I think of what Paul wrote to the Corinthians: “When perfection comes, the imperfect disappears. When I was a child, I talked like a child, I thought like a child, I reasoned like a child, I ate childish kinds of bread. When I became a man, I put childish ways behind me” (I Cor. 13:10-11, TJHV, emphasis mine). OK, so this translation of the Bible hasn’t officially been published, and scholars would rightly take issue with translation liberties for the sake of effect, but you get the point, and I’m of the opinion that while my extra little phrase was not inspired by the Spirit the same way the rest of the Bible is, it is also not entirely out of place either.
When I shared this epiphany of mine with a couple of friends today, one commented that she sometimes finds herself wanting to eat white bread, even though she knows it’s not good for her. Another friend said she rarely ever eats white bread anymore, because it lacks taste and once you have tried the good stuff there is no going back.
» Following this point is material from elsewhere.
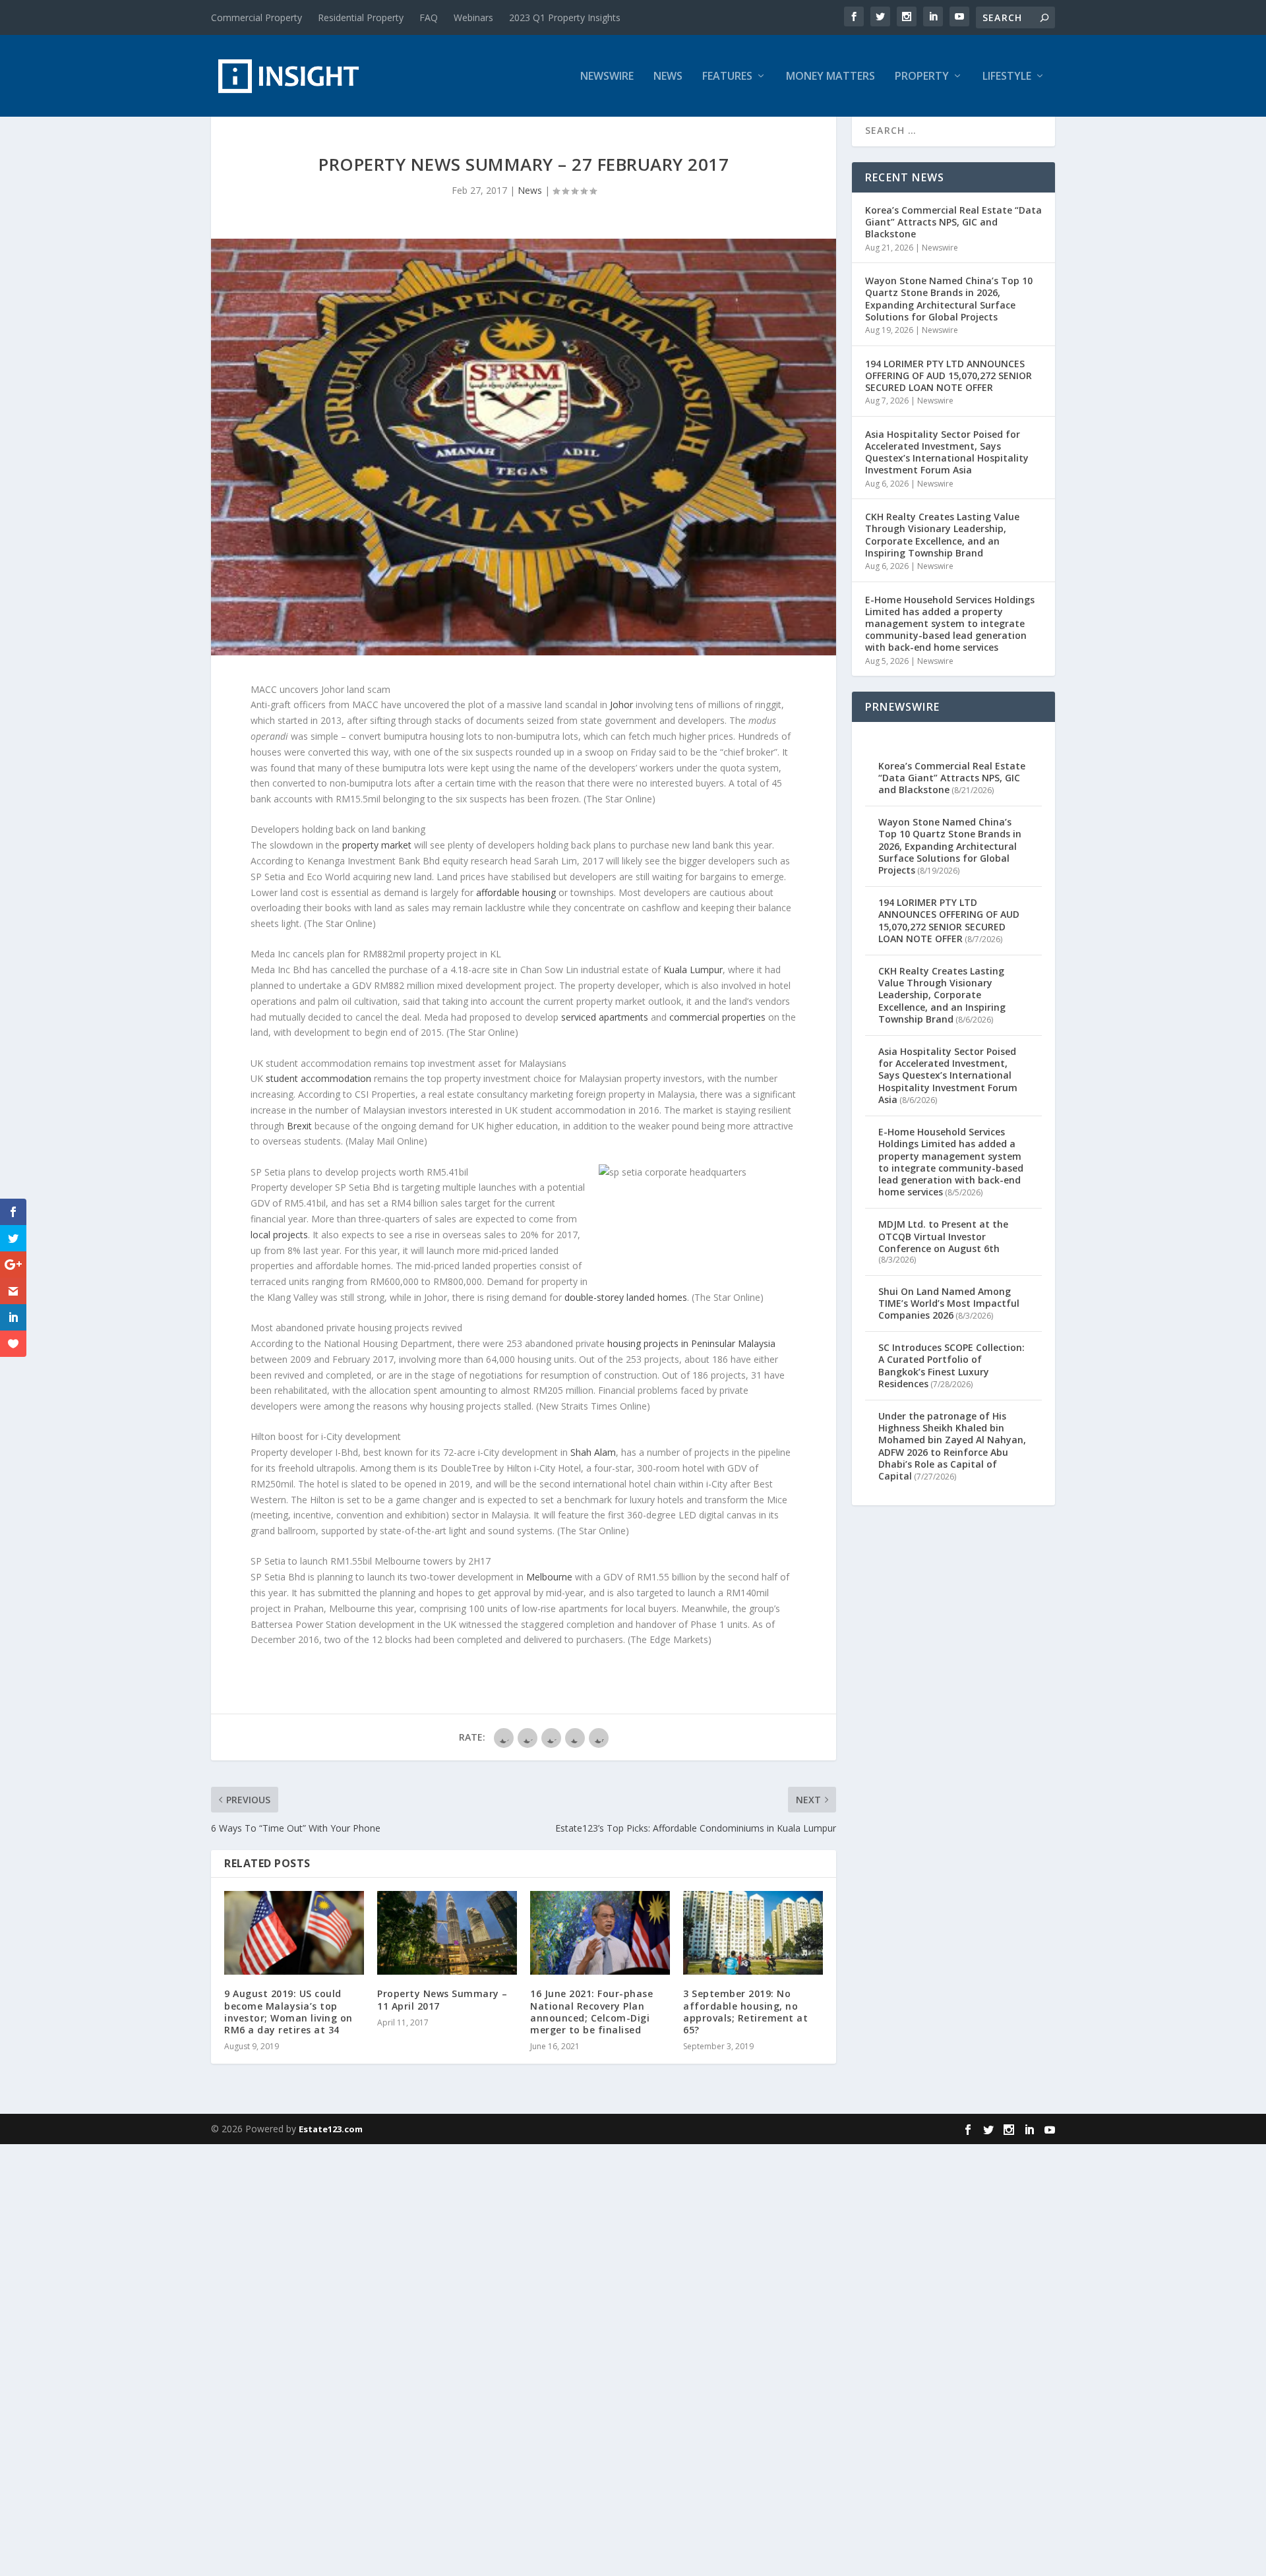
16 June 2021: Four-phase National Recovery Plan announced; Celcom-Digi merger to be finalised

There is an interesting paradox here, in that we as followers of Christ have tasted the 12-grain wheat and flax bread. We know it is much better than the white bread we craved as children. And yet all of us, spiritually speaking, in one way or another make decisions more often than we would like to admit to revert to what is lacking, instead of feasting on what is true and right and, well, good.
This is what it means, I suggest, to live in the tension of the already and the not yet. We have been saved, we are being saved, and we will be saved someday. God is redeeming us.
I also think it has a lot to do with what Donald Miller means when he says that God is fathering us, and (if I dare say it without sounding like God is a She) God is mothering us as well. We, in our immaturity and small-mindedness, demand white bread and insist that everything else is for the dogs. God is like Mom, packing our lunch in the morning before school, and though we wouldn’t guess it when He denies us what we want, He desires for us what is really best, and He has every intention of giving it to us. And remarkably, He gives us a taste for it in the process.
God, in His grace, knows the bent of our hearts and offers us a brown paper bag with our name written on it in cursive with a Sharpie. And when we open the bag, we will discover that it contains, among other things, a Lebanon bologna sandwich on 12-grain wheat and flax bread, and a note that says, patiently, lovingly, yet firmly: Taste and see. I am good.